→ **The data**:
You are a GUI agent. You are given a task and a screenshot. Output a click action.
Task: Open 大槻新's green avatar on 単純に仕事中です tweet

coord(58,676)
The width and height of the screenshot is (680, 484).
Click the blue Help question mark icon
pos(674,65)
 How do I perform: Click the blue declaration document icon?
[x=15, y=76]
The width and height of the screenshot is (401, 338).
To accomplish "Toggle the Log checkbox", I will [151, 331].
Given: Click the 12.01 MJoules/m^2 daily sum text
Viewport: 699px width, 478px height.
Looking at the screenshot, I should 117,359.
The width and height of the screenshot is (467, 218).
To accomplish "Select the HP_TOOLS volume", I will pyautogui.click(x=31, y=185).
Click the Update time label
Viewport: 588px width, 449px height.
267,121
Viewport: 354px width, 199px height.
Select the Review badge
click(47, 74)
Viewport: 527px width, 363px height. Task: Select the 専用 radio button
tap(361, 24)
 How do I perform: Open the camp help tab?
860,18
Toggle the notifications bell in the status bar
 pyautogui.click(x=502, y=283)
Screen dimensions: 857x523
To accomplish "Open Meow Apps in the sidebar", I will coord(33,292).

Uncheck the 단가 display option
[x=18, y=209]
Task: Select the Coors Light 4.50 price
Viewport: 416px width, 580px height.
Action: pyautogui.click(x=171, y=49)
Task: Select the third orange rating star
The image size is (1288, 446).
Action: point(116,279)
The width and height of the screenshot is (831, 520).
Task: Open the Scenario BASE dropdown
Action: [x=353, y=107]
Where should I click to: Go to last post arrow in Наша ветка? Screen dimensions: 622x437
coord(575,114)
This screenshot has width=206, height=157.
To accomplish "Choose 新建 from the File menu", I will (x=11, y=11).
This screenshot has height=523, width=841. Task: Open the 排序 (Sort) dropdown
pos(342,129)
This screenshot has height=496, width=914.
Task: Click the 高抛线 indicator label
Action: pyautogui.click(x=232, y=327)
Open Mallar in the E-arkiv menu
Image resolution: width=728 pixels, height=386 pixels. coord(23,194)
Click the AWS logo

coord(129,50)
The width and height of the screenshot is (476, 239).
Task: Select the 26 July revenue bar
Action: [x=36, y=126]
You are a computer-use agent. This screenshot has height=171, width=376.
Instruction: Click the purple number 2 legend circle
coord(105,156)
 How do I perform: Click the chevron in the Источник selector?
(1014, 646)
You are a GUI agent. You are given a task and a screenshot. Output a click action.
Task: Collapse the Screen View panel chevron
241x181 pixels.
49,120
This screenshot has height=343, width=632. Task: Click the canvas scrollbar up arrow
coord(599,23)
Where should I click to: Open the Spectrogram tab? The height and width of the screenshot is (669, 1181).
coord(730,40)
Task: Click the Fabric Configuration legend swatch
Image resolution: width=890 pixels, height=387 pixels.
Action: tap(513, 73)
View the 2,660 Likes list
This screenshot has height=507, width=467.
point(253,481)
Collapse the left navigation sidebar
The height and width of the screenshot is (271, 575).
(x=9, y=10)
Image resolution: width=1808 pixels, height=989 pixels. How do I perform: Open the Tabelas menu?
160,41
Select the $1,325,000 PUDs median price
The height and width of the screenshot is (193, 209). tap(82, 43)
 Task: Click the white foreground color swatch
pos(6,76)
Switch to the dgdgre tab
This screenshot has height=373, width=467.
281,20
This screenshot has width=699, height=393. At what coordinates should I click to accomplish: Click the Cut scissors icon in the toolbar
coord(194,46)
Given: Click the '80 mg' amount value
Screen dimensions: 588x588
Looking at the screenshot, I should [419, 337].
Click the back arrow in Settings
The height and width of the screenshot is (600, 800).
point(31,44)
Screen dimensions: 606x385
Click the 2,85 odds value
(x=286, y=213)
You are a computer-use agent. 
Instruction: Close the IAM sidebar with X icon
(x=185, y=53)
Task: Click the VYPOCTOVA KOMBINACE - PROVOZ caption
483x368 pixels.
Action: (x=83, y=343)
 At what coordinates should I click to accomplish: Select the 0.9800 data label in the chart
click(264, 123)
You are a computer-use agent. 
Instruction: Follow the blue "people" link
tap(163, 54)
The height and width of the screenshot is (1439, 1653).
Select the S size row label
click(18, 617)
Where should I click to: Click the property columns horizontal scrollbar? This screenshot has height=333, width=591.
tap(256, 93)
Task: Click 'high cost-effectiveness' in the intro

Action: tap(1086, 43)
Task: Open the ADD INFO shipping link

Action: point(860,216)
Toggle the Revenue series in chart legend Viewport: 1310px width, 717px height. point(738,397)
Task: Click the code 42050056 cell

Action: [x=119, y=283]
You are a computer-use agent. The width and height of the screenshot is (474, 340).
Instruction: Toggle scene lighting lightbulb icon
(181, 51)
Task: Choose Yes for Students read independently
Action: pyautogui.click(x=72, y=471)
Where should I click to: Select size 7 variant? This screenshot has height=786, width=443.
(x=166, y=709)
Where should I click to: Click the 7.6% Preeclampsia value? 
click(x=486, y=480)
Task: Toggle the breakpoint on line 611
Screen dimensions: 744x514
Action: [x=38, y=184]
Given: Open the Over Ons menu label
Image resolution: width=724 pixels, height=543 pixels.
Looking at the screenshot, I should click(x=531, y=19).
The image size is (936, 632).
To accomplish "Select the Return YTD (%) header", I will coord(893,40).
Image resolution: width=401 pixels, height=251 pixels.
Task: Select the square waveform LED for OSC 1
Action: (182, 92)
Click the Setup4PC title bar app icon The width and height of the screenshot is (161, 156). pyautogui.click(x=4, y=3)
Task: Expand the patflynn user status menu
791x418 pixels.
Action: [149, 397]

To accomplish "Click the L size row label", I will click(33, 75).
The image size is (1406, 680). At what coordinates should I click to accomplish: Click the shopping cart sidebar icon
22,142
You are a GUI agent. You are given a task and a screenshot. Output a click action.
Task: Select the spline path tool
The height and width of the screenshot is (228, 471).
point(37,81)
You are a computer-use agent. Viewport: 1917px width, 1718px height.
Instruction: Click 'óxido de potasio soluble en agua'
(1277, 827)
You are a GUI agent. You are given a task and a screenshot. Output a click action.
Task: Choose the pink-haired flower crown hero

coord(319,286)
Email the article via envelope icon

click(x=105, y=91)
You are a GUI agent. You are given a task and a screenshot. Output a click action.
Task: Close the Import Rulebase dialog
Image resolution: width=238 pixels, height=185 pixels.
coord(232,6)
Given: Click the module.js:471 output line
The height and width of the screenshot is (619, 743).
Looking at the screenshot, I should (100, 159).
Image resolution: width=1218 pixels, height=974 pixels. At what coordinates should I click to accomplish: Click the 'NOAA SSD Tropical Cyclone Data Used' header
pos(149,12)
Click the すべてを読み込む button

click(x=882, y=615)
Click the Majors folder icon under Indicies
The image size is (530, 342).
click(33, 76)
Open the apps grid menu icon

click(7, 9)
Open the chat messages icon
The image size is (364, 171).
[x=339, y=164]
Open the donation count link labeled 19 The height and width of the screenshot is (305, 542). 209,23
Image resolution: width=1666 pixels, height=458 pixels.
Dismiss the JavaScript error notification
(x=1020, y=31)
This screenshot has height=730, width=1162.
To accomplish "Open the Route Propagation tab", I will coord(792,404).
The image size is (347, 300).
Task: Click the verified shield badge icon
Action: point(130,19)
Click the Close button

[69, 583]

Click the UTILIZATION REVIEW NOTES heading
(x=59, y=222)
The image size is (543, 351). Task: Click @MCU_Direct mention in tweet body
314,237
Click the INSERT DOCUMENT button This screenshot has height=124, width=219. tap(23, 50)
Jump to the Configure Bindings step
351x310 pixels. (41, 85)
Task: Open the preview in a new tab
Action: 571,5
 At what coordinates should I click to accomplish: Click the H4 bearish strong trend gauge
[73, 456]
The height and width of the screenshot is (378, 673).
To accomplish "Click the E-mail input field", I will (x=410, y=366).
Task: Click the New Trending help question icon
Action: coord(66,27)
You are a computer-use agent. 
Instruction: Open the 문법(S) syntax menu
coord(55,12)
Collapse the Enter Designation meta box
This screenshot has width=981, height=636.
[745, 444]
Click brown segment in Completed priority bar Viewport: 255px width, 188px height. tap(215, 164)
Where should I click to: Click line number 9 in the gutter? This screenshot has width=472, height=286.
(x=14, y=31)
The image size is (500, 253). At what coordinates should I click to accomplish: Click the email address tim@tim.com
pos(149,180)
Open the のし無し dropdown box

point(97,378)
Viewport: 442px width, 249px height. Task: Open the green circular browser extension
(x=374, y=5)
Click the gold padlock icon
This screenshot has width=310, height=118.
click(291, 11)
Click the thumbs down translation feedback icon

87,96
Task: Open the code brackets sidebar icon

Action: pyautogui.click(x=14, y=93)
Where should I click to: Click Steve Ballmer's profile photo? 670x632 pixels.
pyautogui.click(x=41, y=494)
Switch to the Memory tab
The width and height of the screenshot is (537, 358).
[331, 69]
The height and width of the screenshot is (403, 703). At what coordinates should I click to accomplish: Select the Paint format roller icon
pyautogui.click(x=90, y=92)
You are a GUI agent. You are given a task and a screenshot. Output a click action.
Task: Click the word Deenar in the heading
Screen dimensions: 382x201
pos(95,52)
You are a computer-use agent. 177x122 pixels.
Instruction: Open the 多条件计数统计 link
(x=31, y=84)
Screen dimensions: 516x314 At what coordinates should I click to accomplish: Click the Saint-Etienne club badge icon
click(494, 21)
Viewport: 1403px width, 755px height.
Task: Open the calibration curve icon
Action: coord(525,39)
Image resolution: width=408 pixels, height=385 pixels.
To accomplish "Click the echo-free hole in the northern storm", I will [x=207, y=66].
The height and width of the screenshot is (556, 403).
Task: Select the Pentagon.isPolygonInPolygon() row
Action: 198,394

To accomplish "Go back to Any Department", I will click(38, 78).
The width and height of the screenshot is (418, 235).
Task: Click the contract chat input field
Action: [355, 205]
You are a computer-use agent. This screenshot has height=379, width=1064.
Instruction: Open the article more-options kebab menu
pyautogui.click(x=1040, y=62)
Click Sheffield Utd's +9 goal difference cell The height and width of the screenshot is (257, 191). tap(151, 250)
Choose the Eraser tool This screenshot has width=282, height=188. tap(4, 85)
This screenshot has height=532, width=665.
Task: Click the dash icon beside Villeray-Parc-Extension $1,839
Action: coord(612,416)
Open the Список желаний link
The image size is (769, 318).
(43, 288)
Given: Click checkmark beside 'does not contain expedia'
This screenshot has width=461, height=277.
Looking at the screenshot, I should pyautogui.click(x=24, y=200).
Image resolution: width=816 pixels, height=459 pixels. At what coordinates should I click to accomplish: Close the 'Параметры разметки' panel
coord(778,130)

→ **Instructions for the task**: Find "Collapse" in the data above. Report each line where it appears.

→ **The answer**:
Task: Collapse the Screen View panel chevron
Collapse the left navigation sidebar
Collapse the Enter Designation meta box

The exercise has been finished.